Historians and biographers who have written about Dolley Madison have assumed that being a Quaker meant that her father’s emancipation of the family’s slaves in 1783 was a natural outgrowth not only of her father’s faith, but of her earliest beliefs. Of all the Christian groups in America, the Quakers were the first to question and then reject the institution of slavery. Dolley lived as a Quaker in the slave-holding states of North Carolina and then Virginia until she was fifteen years old, and historians have presumed that by living in a Quaker world, her relationship to the institution of slavery was molded by her Quaker theology. Quakers should refuse to participate in war; they should wear plain dress and speak in plain language; they should foreswear drink and marry only within their own faith; and they should reject the institution of slavery.

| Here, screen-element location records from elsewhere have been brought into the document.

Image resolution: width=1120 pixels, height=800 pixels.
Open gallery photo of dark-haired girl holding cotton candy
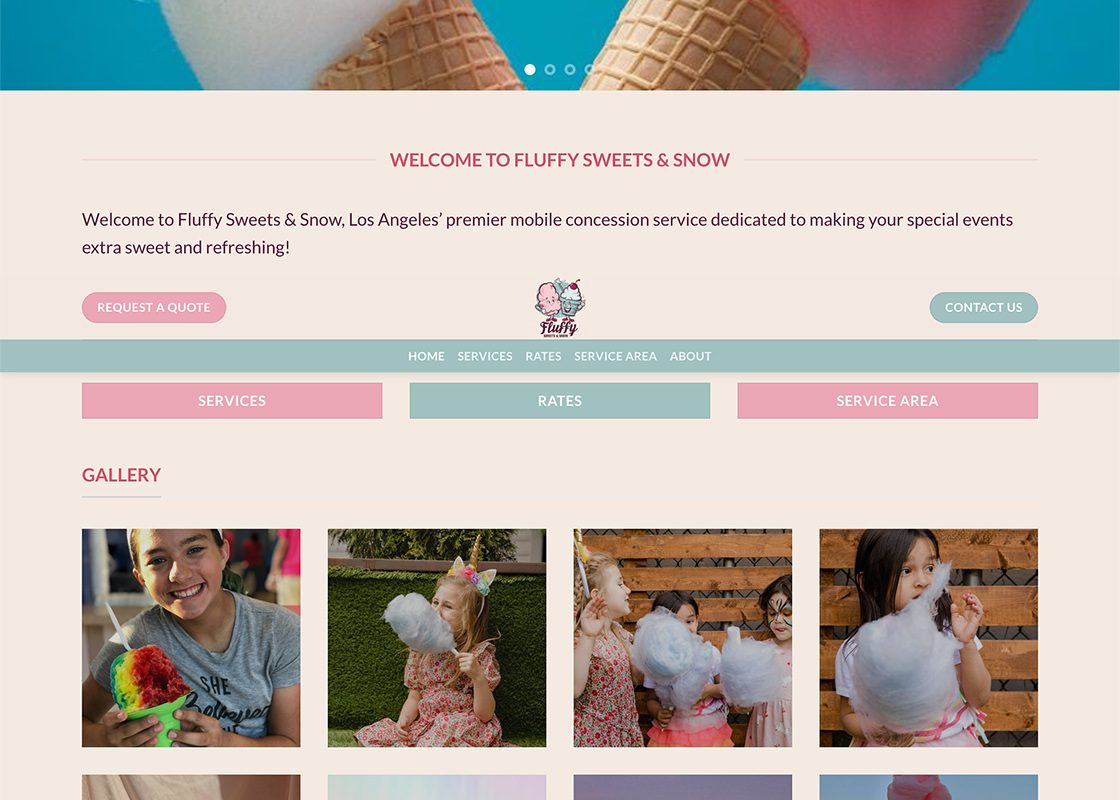[929, 638]
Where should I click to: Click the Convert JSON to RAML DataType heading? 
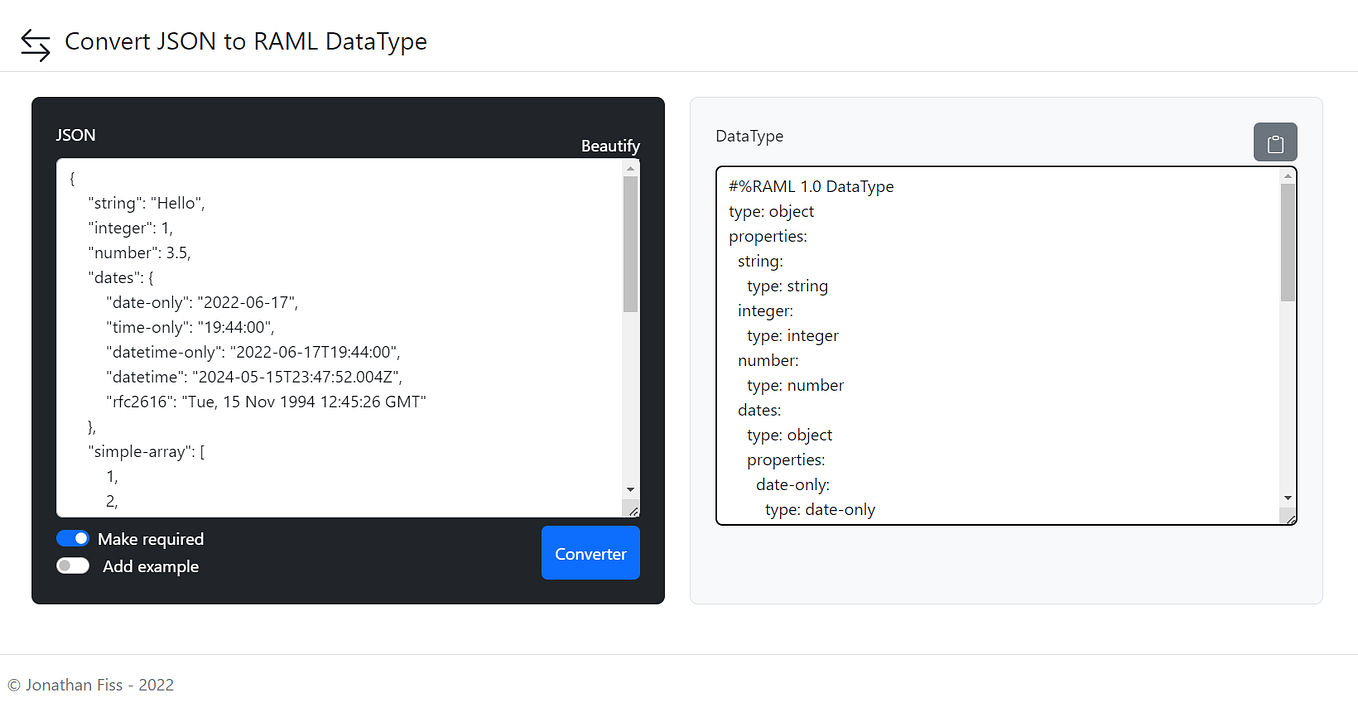(x=246, y=41)
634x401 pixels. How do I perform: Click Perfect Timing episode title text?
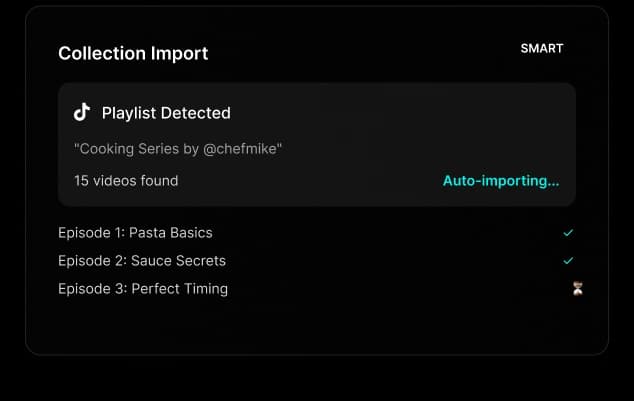[180, 289]
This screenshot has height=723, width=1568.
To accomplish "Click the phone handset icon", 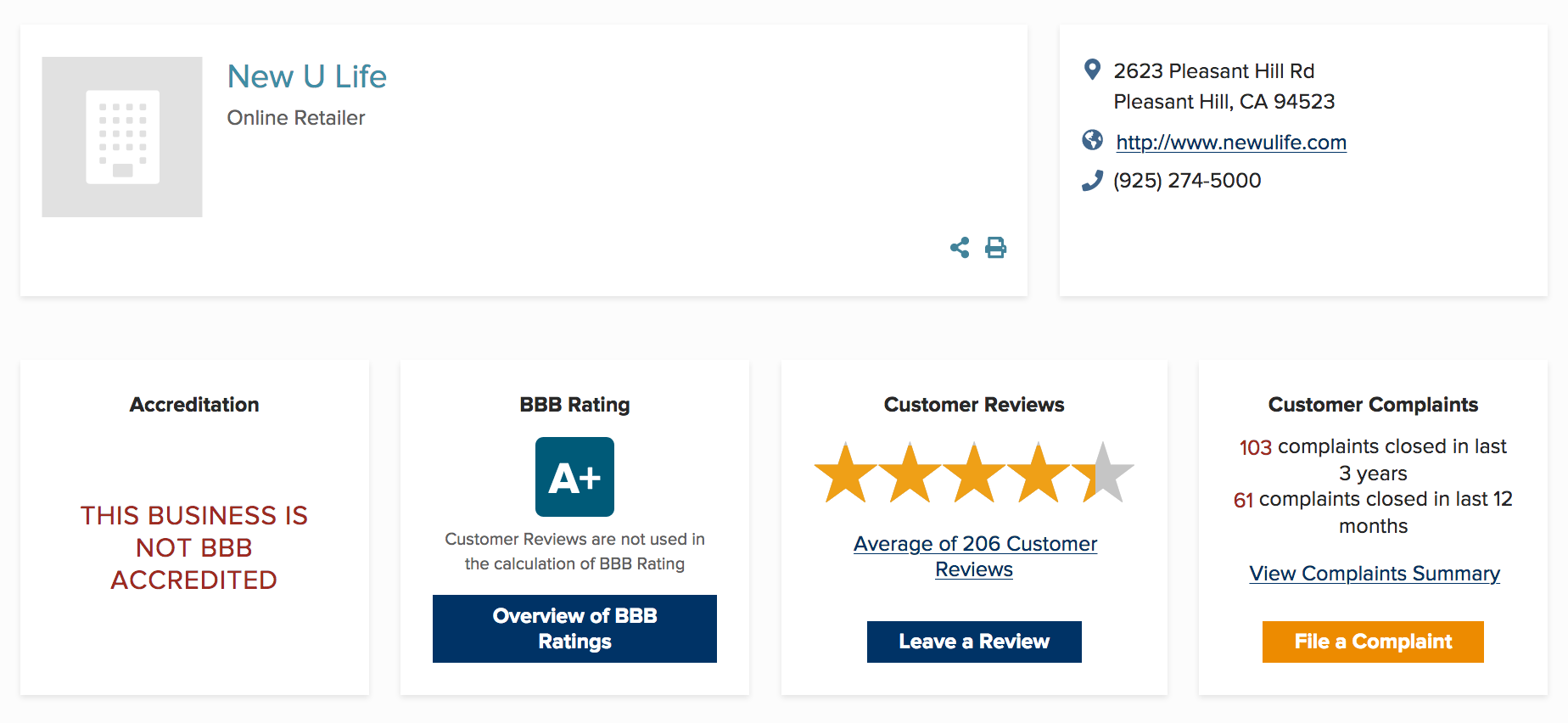I will [x=1093, y=180].
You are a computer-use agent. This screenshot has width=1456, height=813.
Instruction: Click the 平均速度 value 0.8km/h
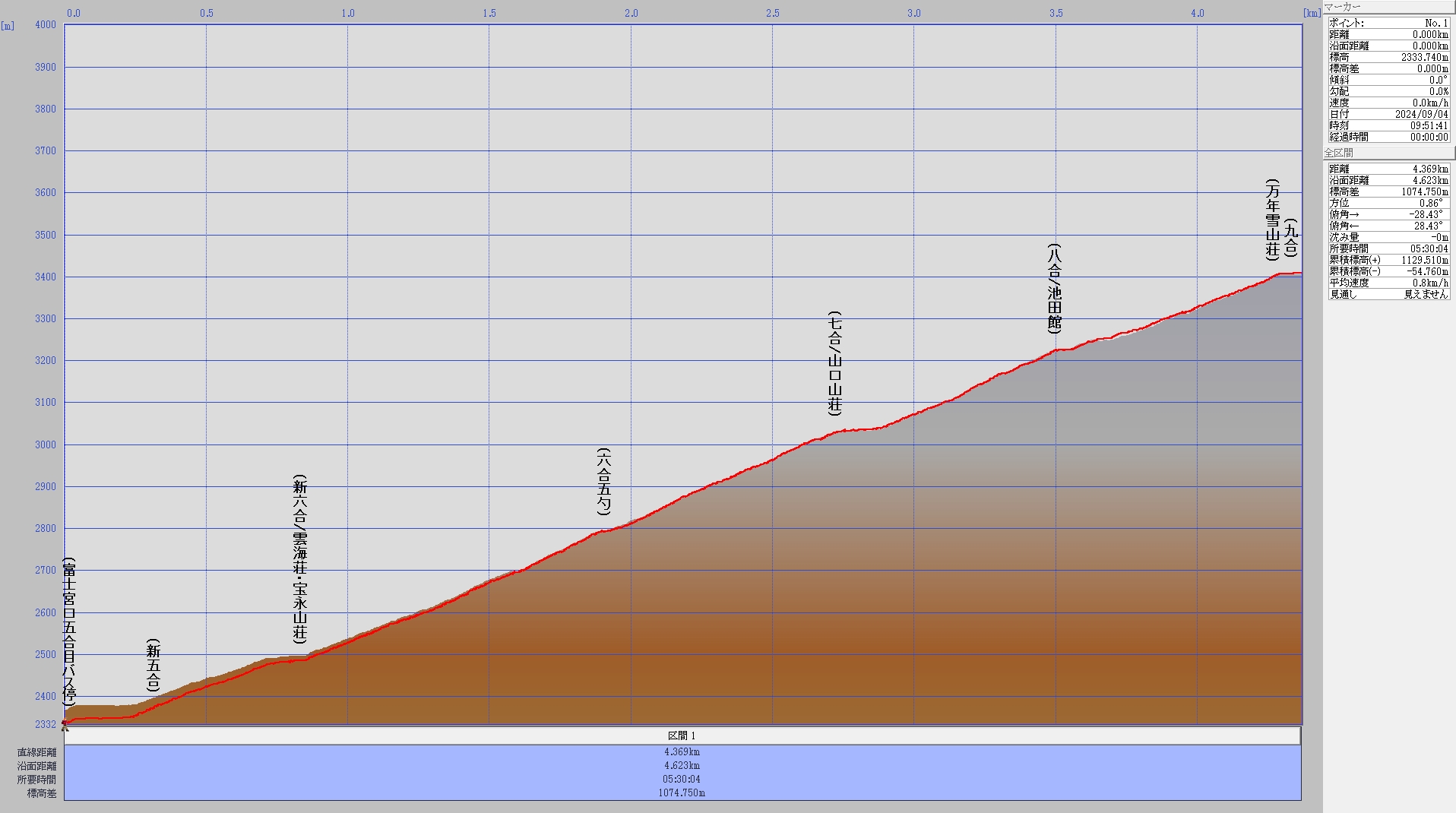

In this talk, Holly Shulman will examine this assumption in three layers. First, what did the Society of Friends think about slavery before the American Revolution and how did those views change between the Seven Years War and the War for Independence? Next, did the views of southern Quakers differ from those who lived in Pennsylvania, especially Philadelphia, which formed the heart of American Quakerism? And third, what do we know about Dolley as a Quaker? Who were Dolley’s parents? What might we learn from their membership first in the North Carolina Meeting, New Garden, and then in the Virginia meeting, Cedar Creek? Given a complete lack of epistolary evidence, what can we discover about her daily life in that world: did she live on a plantation? Did she grow up with slaves? And how did her early years influence her later relationship both with the institution itself, and the enslaved community that lived on her second husband’s plantation? How did the child Dolley Payne influence the woman Dolley Madison?


About the Speaker:


Holly Cowan Shulman is a historian and documentary editor who recently completed The Dolley Madison Digital Edition, published by Rotunda, the electronic imprint of the University of Virginia Press. She also co-edited The Selected Letters of Dolley Payne Madison with David Mattern and has published essays derived from her work on Madison’s papers. She is currently writing on a book of essays and documents on Madison, her understanding of slavery, and her relationship with the enslaved community at the Madison plantation, Montpelier. She intends to publish a short monograph (without documents) on Madison, her enslaved community, and slavery. She is working on both books with her former associate editor on the DMDE, Amy Larrabee Cotz. 



Before shifting to the history of the early republic, Shulman studied international propaganda, writing a book about the Voice of America during World War II, and essays on American radio propaganda. She co-edited The Encyclopedia of Eleanor Roosevelt with Maurine Beasley.  


She is currently a research professor in the Corcoran Department of History at the University of Virginia.